> _TASK DESCRIPTION_:
Exactly the lines from the one containing "The height and" through the final line of the data below, with pictures omitted, make up the answer.

> _DATASET RECORDS_:
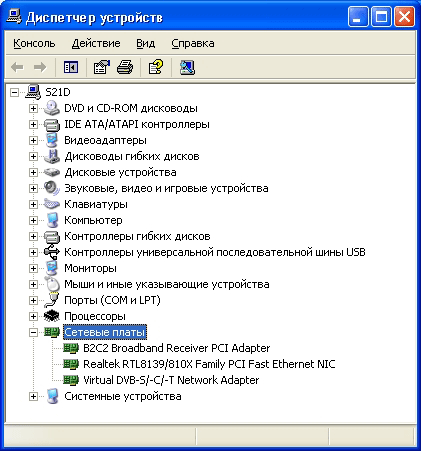Viewport: 421px width, 451px height.
Task: Collapse the Сетевые платы branch
Action: (x=33, y=332)
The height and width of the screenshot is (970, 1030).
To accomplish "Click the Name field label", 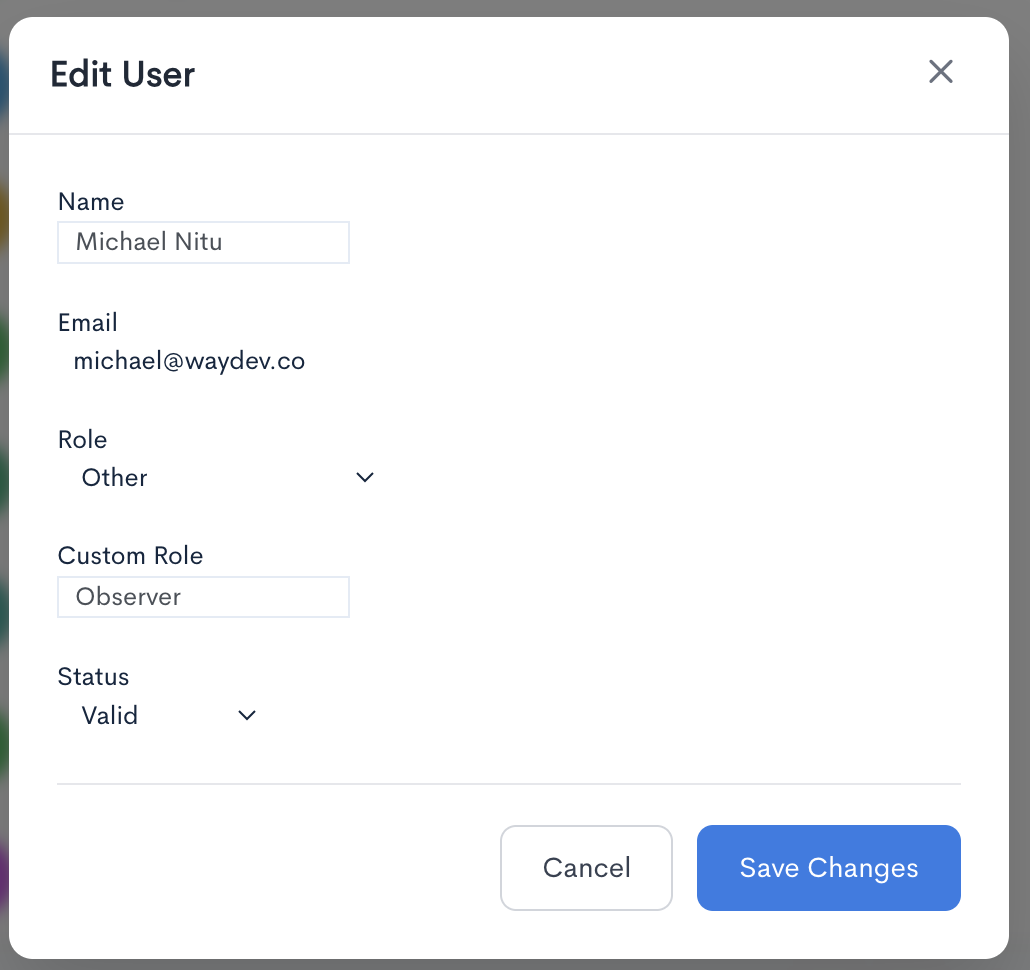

> _SOLVED PROBLEM_:
The height and width of the screenshot is (970, 1030).
To accomplish "Click the Name field label", 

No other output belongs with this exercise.